# Great day!



## reelhard86 (Jul 8, 2011)

Left out this morning heading to fish the elbow. We found 1 small weed line in blue/green water. We trolled for 2 hours and caught 1 mahi. We decided to stop trolling and deep drop. We picked up a few tile fish one weighted around 14lbs. I wanted to give trolling another try so we went to the steps. I found a great weed line in blue water. It had a lot of bait on it and was well defined. First 5 minunts we put a wahoo in the boat. After 3 hours we ended the day with 5 wahoo and 3 mahi in the boat.


----------



## cody&ryand (Oct 3, 2007)

That makes for a great day


----------



## cobe killer (Apr 13, 2008)

nice. I like the camo on the reel. have to try that some time if it will catch fish like that.lol


----------



## bcahn (Jan 10, 2013)

Great day for you guys, thx for sharing!


----------



## Sunshine17 (Dec 11, 2009)

Looks like a great day out there. Heard the rip offshore is awesome right now.


----------



## Jason (Oct 2, 2007)

Grilling time!!! Awesome trip fer ya'll guys!


----------



## hjorgan (Sep 30, 2007)

How far out did you finally find blue water?


----------



## reelhard86 (Jul 8, 2011)

Around 55 miles.


----------



## hjorgan (Sep 30, 2007)

Cool see you out there!


----------



## fishsticker (Jan 11, 2009)

Nice fish and thanks for the report


----------



## Kevinwwings2 (Mar 3, 2016)

Now that is a great day. Nice work.


----------

- STORED ROWS -

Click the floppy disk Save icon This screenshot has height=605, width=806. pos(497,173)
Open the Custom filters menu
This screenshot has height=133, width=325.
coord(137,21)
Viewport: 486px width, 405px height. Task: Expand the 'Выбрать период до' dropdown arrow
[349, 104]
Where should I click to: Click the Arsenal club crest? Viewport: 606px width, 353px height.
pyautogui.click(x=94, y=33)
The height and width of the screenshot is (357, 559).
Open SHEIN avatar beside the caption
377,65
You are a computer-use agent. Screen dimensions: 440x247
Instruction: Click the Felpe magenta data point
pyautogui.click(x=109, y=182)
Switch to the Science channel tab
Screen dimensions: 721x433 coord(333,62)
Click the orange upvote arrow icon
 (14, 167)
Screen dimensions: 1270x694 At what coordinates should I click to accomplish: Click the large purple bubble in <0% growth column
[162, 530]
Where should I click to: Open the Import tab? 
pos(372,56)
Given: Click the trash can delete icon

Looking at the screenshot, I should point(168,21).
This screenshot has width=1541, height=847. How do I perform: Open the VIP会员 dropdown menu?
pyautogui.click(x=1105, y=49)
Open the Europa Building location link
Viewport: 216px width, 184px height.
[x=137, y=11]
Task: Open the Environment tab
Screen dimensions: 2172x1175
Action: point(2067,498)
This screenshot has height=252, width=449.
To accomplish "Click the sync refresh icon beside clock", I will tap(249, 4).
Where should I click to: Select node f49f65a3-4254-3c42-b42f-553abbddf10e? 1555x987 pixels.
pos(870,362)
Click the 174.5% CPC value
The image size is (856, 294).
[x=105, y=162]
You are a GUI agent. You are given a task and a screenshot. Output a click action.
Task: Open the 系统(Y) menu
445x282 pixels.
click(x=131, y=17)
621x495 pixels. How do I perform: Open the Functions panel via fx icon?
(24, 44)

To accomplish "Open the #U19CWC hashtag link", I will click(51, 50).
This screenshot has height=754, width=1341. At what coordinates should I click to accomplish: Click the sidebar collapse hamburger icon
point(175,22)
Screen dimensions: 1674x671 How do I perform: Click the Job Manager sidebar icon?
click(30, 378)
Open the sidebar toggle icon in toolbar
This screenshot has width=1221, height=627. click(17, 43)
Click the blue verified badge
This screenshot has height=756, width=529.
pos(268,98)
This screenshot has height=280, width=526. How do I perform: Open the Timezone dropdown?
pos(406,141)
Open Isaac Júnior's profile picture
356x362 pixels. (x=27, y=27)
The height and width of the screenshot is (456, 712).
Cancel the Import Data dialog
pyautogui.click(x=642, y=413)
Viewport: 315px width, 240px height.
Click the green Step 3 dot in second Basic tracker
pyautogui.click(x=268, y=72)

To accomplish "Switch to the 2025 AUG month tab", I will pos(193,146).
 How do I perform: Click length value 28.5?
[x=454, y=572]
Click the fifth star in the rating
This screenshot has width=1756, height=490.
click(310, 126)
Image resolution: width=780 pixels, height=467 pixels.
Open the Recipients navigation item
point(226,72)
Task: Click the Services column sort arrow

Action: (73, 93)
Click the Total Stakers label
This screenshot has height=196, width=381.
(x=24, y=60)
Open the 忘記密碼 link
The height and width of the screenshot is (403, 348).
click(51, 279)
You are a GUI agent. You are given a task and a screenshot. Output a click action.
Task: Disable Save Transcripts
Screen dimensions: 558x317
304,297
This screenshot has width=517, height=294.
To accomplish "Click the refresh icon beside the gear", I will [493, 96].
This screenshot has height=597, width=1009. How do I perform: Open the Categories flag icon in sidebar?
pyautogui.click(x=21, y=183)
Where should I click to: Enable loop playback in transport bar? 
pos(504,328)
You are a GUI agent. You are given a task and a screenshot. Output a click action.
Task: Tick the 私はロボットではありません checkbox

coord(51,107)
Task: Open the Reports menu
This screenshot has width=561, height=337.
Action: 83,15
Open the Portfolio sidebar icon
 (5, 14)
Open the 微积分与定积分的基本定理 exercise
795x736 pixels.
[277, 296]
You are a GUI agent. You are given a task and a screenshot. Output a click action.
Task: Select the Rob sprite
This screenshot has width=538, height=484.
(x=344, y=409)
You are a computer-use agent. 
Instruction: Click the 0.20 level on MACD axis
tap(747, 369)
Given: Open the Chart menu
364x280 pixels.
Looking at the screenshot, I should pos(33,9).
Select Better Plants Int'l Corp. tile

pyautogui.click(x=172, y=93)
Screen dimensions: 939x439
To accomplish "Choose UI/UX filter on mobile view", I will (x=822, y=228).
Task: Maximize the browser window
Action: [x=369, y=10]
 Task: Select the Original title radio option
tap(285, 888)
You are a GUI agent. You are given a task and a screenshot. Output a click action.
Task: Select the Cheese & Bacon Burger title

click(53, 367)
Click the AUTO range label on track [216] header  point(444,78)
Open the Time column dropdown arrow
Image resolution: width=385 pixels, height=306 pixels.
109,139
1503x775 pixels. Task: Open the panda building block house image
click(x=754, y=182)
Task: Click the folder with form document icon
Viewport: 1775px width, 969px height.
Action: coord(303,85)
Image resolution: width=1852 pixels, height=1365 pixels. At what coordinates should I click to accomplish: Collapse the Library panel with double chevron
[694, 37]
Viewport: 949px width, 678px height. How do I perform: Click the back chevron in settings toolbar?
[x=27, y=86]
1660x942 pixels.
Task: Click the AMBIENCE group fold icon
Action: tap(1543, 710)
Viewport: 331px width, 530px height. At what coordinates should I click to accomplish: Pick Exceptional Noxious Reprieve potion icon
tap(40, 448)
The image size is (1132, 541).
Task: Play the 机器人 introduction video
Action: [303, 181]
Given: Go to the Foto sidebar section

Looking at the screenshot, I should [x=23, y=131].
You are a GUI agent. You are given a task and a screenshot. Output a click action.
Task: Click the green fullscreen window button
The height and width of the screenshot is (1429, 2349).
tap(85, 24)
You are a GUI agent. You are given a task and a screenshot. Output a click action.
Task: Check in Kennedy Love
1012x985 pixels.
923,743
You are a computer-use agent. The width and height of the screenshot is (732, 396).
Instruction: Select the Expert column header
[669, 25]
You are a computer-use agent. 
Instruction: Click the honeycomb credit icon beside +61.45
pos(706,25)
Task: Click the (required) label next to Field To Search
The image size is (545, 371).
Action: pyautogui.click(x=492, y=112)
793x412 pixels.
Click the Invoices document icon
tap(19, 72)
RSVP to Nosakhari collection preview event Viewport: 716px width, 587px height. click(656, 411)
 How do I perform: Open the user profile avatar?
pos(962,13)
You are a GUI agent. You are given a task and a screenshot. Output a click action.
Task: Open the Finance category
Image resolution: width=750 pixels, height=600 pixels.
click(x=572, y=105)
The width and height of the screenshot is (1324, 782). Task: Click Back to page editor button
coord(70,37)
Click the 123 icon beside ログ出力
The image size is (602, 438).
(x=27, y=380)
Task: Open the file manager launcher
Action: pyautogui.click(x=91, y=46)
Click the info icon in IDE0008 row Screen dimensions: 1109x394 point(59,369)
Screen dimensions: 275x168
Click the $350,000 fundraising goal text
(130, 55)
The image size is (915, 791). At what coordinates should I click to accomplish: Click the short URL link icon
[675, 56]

- WRITTEN INSTRUCTION 1 -
Using the fishing thread, explain in one to three sentences why the boat went to the steps.
- WRITTEN INSTRUCTION 2 -
Answer from the fishing thread:
(a) How many hours did the crew troll before they stopped and deep dropped?
(b) Around how much did one of the tilefish weigh?
(c) How far out did the crew find blue water?

- TASK RESPONSE 1 -
The poster wanted to give trolling another try, so the boat went to the steps. Earlier that day they had trolled for two hours at the elbow for one mahi and then switched to deep dropping.

- TASK RESPONSE 2 -
(a) 2 hours
(b) Around 14 lbs
(c) Around 55 miles